• Your objective: Give again, word for word, every line in the entries below from the line with "[阿根廷超市销售仍未见复苏 上半年累计下跌2.8%] (262, 2039)" up to and including the line with "阿根廷新闻 (55, 127)", and no other line.

===== Exercise data

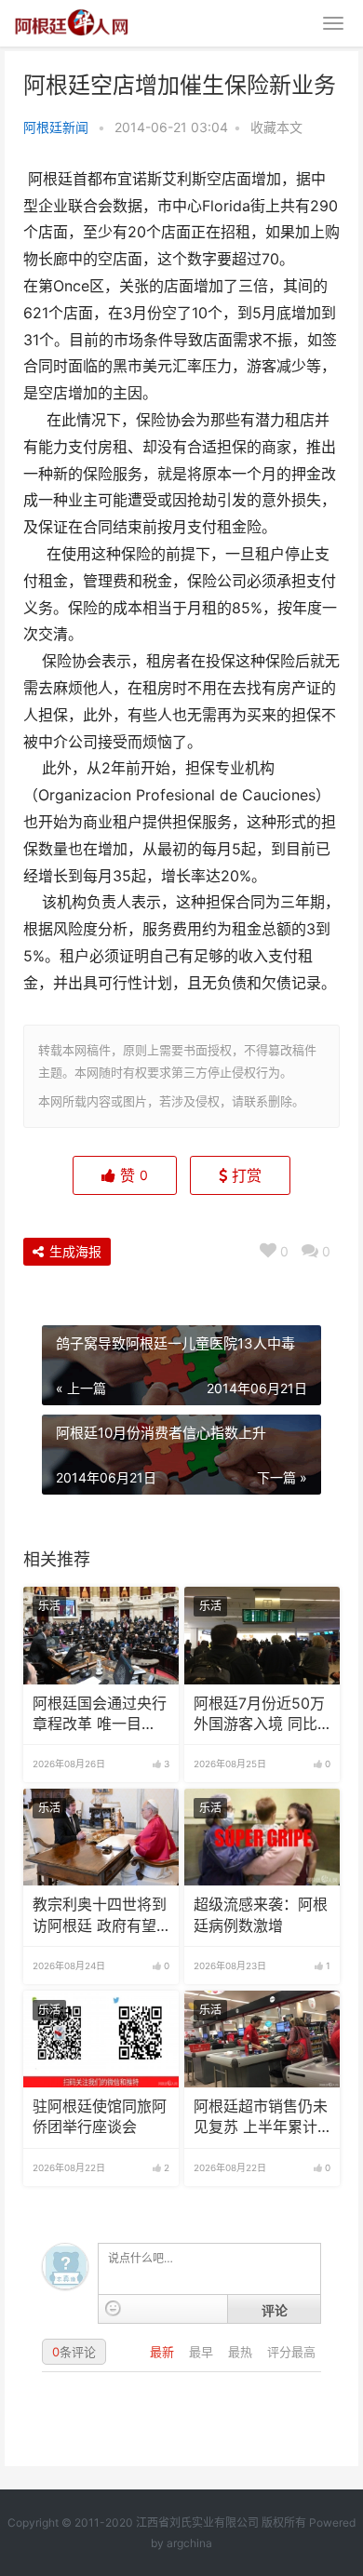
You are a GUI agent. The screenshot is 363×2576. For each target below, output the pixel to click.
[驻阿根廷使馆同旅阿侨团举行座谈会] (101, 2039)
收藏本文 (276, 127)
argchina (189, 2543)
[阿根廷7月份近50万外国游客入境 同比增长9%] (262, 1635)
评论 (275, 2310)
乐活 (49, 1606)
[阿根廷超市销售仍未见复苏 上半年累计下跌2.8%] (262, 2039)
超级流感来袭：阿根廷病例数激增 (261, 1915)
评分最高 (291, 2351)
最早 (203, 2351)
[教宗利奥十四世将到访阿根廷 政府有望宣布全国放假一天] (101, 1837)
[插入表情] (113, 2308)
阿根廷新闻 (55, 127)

==========
===== Exercise data

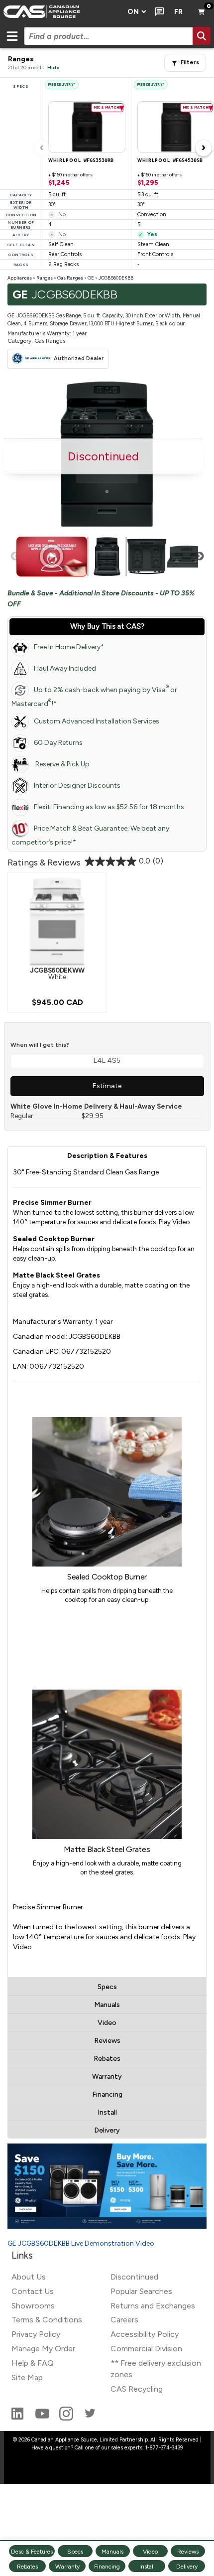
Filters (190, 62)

==========

• Response:
[阿根廷超市销售仍未见复苏 上半年累计下跌2.8%] (262, 2039)
超级流感来袭：阿根廷病例数激增 (261, 1915)
评分最高 (291, 2351)
最早 (203, 2351)
[教宗利奥十四世将到访阿根廷 政府有望宣布全国放假一天] (101, 1837)
[插入表情] (113, 2308)
阿根廷新闻 (55, 127)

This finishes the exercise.